Data ini muncul setelah Federal Reserve (The Fed) menurunkan suku bunga sebesar 50 basis poin minggu lalu, di mana beberapa pejabat Fed menekankan bahwa langkah ini bertujuan untuk menjaga keseimbangan yang baru muncul di perekonomian. Dengan stabilitas ekonomi yang terjaga, baik di dalam negeri maupun global, potensi penguatan rupiah terlihat semakin terbuka.

Selain itu, S&P Global melaporkan bahwa Indeks Output PMI Gabungan AS untuk bulan ini mencapai 54,4, sedikit lebih rendah dibandingkan angka 54,6 pada Agustus, namun tetap berada di atas level 50, yang menandakan ekspansi.

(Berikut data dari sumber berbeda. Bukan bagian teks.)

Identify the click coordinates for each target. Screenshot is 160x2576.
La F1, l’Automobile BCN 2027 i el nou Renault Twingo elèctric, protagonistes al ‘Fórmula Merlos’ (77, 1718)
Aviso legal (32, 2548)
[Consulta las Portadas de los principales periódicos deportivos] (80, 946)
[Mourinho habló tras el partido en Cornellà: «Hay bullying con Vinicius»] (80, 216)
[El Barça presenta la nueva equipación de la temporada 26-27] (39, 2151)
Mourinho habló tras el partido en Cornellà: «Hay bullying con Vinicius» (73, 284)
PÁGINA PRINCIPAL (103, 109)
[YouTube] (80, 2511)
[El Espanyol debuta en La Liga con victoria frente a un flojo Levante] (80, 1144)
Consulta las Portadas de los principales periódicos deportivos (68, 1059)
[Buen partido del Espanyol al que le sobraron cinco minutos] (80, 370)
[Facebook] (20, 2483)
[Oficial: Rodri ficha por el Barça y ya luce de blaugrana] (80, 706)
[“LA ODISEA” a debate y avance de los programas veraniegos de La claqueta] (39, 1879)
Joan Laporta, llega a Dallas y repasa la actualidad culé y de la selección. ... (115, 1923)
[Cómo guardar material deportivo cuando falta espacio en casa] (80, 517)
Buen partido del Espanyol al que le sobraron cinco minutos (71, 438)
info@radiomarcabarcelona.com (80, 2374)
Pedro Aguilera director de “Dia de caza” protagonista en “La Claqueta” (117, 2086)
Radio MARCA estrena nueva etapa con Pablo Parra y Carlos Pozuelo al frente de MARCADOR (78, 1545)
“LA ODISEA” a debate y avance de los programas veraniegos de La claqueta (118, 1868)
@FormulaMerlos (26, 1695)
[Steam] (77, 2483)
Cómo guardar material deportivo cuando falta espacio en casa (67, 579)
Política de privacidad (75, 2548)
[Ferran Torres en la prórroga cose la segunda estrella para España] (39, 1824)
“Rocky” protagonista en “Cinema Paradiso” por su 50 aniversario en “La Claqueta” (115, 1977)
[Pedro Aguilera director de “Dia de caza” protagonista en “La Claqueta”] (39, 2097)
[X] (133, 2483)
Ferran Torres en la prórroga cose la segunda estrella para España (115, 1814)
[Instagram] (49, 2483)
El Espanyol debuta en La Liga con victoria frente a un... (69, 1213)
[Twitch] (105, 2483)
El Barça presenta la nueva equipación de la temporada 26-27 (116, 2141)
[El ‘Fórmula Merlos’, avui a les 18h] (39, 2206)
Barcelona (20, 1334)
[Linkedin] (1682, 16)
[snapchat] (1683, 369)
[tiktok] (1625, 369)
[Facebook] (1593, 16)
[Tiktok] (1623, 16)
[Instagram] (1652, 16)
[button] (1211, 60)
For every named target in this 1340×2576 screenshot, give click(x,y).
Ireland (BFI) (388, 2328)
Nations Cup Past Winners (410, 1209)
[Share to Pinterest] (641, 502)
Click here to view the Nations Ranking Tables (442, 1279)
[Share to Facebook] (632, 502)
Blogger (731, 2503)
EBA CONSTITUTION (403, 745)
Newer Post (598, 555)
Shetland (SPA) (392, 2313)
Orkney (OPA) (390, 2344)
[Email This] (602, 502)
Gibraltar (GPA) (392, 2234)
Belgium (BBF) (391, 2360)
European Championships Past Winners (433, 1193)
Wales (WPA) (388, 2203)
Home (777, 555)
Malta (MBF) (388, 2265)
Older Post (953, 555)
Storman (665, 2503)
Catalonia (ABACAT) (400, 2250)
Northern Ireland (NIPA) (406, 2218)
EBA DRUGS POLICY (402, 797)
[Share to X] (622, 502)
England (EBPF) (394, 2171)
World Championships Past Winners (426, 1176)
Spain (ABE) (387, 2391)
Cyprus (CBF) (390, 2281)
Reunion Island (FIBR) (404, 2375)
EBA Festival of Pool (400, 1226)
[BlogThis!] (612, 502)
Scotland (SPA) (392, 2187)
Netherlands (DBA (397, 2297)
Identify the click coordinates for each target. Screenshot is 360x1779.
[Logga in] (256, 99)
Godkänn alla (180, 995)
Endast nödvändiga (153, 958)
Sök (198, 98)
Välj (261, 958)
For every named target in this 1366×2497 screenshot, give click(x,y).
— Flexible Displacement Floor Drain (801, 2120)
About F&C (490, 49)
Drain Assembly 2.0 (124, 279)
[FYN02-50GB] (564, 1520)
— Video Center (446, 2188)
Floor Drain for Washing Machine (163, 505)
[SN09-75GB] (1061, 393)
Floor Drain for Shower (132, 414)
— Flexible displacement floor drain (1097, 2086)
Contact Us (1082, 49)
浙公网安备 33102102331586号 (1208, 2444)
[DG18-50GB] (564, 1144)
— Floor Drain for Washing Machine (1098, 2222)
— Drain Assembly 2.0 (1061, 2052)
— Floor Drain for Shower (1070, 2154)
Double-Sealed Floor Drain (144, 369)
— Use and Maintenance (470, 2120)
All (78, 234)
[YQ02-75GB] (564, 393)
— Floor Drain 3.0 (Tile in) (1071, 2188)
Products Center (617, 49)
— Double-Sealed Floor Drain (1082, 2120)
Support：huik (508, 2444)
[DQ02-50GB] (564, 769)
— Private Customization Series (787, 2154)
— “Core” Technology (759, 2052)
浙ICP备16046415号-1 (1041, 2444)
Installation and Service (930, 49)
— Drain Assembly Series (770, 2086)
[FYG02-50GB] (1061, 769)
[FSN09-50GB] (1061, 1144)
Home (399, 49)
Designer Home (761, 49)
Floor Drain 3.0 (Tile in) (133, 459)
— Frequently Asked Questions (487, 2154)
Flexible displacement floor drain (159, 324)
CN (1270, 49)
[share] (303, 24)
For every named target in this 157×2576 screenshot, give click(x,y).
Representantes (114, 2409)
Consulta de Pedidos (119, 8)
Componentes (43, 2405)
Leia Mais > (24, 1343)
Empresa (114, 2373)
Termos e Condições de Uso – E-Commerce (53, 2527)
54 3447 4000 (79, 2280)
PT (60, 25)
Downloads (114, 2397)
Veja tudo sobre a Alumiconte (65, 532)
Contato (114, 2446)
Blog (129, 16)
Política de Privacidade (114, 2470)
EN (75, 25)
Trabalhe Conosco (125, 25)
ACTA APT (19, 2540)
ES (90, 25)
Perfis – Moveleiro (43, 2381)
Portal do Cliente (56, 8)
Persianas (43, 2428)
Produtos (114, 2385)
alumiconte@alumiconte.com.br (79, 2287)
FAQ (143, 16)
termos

Hal ini turut memberi sinyal positif bagi perekonomian AS, meskipun ada kekhawatiran tentang inflasi dan pertumbuhan.

Kondisi Domestik dan Dampaknya Terhadap Rupiah
Dari dalam negeri, Pemerintah Indonesia memperkirakan pertumbuhan ekonomi pada kuartal ketiga 2024 akan stabil, didorong oleh kebijakan pemangkasan suku bunga baik oleh BI maupun The Fed.

Pemerintah menargetkan pertumbuhan ekonomi sebesar 5,06% secara tahunan (year on year/YoY), yang relatif stabil dibandingkan dengan kuartal kedua 2024 yang mencapai 5,05% YoY.

Selain itu, penurunan volatilitas di pasar keuangan mulai terlihat, dengan aliran modal asing yang kembali masuk ke pasar saham dan Surat Berharga Negara (SBN). Hal ini mengindikasikan bahwa investor global mulai merasa lebih percaya diri terhadap prospek ekonomi Indonesia.

Meski kebijakan moneter di negara-negara maju, terutama di AS, menunjukkan tren soft landing, pemerintah tetap berhati-hati terhadap kondisi geopolitik global, termasuk perkembangan Pemilu di AS, yang akan mempengaruhi arah kebijakan ekonomi negara tersebut.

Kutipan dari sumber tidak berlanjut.